Predictive value of ribonucleotide reductase regulatory subunit M1 (RRM1) and excision cross-complementing-1 (ERCC1) in advanced urothelial carcinoma (UC) treated with first-line gemcitabine (G) and platinum (P)-based chemotherapy (CT).

Abstract

e15614 Background: Preclinical and clinical studies suggested that RRM1 and ERCC1 expression are associated with resistance to G and P, respectively. However, data which correlated RRM1 and ERCC1 status with tumor response to G + P in advanced US is lacking. We evaluated the significance of RRM1 and ERCC1 to predict tumor response to G + P and survival in advanced UC. Methods: We retrospectively collected tumor samples and reviewed clinical data of 55 patients (pts) with unresectable or metastatic UC, who were treated with 1st line G + P from Jan. 2006 to Dec. 2011. RRM1 and ERCC1 expression were measured by immunohistochemistry and scored using a semiquantitative H-score based on staining intensity and proportion. Results: The study population was predominantly male (80%) and had a median age of 66 years (range: 28-88).
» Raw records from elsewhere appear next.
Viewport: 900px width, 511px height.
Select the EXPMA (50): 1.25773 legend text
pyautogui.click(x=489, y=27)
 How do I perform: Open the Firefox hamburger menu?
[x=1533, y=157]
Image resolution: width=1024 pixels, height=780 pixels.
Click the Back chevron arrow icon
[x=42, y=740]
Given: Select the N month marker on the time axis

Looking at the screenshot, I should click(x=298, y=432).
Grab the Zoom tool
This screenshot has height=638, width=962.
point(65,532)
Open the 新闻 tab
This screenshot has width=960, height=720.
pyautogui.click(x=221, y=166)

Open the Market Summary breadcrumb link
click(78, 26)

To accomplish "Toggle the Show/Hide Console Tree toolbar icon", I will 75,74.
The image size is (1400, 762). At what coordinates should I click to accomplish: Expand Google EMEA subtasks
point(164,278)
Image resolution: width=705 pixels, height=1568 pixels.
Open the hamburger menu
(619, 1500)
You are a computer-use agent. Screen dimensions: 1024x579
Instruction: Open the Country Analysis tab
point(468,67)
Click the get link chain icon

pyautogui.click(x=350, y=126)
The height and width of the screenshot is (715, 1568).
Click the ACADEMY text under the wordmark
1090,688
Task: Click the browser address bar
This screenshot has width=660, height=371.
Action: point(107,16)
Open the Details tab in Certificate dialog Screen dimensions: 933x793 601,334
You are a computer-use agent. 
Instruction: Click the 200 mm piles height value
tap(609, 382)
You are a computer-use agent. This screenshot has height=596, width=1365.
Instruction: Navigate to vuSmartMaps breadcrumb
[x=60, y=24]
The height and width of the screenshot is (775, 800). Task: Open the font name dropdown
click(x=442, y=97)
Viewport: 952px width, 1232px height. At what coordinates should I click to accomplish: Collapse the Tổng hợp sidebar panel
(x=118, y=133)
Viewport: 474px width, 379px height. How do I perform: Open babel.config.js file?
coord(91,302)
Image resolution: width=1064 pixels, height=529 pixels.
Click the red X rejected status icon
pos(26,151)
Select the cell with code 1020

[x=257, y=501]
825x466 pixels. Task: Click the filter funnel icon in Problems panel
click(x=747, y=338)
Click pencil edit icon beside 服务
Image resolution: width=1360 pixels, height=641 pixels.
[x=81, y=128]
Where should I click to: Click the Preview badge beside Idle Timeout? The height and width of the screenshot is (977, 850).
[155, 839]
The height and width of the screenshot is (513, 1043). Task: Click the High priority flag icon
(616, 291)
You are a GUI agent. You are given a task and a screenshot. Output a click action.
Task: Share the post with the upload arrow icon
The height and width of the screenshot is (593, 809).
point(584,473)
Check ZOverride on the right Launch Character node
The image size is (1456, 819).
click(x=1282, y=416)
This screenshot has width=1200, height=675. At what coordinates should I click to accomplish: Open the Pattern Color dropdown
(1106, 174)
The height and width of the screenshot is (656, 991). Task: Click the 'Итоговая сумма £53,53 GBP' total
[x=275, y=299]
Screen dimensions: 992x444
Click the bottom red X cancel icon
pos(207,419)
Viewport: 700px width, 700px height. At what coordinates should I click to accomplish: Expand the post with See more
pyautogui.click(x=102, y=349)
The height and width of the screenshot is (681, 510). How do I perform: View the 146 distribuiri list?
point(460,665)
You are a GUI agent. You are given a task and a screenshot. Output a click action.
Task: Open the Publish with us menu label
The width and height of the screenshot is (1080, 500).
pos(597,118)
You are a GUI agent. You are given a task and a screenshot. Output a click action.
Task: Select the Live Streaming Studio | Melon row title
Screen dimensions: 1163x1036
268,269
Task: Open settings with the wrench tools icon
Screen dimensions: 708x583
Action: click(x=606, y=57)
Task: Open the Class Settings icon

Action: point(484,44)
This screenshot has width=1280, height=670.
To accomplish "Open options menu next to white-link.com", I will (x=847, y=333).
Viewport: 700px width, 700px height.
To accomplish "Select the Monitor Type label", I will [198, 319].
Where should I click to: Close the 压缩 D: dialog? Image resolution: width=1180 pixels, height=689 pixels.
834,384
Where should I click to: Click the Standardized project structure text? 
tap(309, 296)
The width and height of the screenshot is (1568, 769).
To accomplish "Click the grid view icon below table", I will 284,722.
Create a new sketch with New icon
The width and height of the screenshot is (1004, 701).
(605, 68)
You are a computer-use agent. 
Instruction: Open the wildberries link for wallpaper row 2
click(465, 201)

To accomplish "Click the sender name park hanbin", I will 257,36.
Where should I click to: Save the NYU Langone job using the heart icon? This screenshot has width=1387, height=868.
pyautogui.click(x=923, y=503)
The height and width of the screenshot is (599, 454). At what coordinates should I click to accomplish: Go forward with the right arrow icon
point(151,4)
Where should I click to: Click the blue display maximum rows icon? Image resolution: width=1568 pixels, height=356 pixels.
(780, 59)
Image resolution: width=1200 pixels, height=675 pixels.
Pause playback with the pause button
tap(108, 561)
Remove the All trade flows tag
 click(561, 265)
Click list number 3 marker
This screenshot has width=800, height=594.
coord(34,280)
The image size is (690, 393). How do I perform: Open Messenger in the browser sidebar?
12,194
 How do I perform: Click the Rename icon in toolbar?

The primary sites of UC were bladder (61%), renal pelvis (27.3%) and ureter (10.9%). The RRM1 and ERCC1 expression were positive in 21.8% (12/55) and 25.4% (14/55), respectively. Thirty (69.8%) among 43 pts with low RRM1 expression achieved clinical responses (complete responses + partial responses), but three (25%) among 12 pts with high RRM1 expression achieved clinical responses after G + P (P=0.008). Twenty-three (56.1%) among 41 pts with low ERCC1 expression achieved clinical responses, but ten (71.4%) among 14 pts with high ERCC1 expression achieved clinical responses after G + P (P=0.361). In multivariate analysis, high RRM1 expression independently predicted for poorer tumor response to G + P (OR=10.04, 95% CI=1.74~57.93, P=0.010). High RRM1 expression were associated with shorter progression free survival (PFS) (P=0.005). Multivariate analysis confirmed that pts with high RRM1 expression had a significantly greater risk of progression than those with low RRM1 expression (OR=3.66, 95% CI=1.60~8.36, P=0.002). ERCC1 status was not statistically significant in terms of PFS. Conclusions: In advanced UC, RRM1 expression was predictive of clinical responses from 1st-line G + P. Large prospective validation trials of the clinical value of RRM1 are warranted.